Planting Roots: A Survey of Introductions to Ecopoetry and Ecocriticism

1 December 2013

This year the most comprehensive attempt at anthologising American ecopoetry was released in the form of The Ecopoetry Anthology (Ann Fisher-Wirth & Laura-Gray Street). This work comes in the wake of increased ecoconsciouness in political, social, personal, academic and poetic spheres. This is the year that President Obama announced ‘global warming is real’ and all of America was forced, finally, to listen. Critical work addressing the ecological context of poetry, specifically ecocriticsm, has existed since Scigaj’s Four Eco-Poets (1999) and was expanded in J. Scott Bryson’s Ecopoetry: A Critical Introduction (2002); yet, while these works do a lot to initiate the conversation over what could be considered ecopoetry, it was not until The Ecopoetry Anthology that an attempt to gather and present the poetry itself was made in earnest.

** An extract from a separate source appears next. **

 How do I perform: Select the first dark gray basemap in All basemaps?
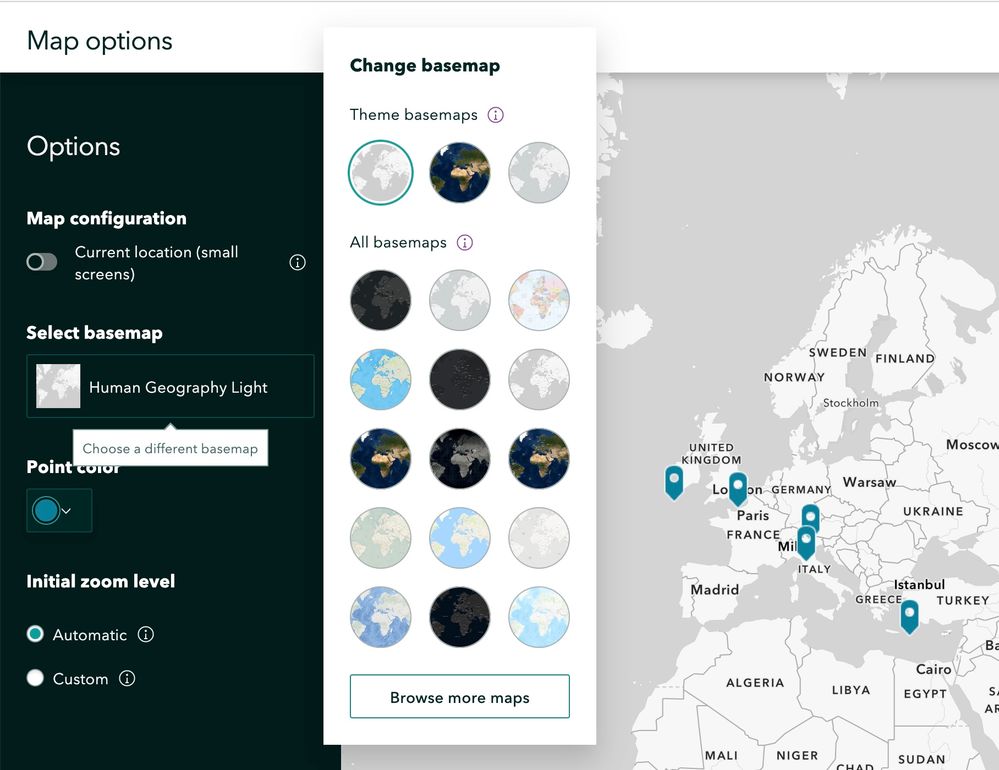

This essay takes as its impetus the publication of that anthology to reconsider exactly what has defined ecopoetry and ecocriticism. If there is one characteristic of ecopoetry that can be agreed upon, it is the fluidity of its boundaries. For me this entails looking at how the editors articulate the choices they have made, rather than the poetry itself. Ecopoetry is heavily dependent upon ideas of ecology and viewing things in concert – not in isolation. In keeping with this, it seems pertinent to first outline the critical premises from which this anthology ‘evolved’ – in the form of the Ecopoetry: A Critical Introduction – before addressing The Ecopoetry Anthology, including the editors’ introductions and the fascinating essay by Robert Hass tracing the origins of American ecopoetry.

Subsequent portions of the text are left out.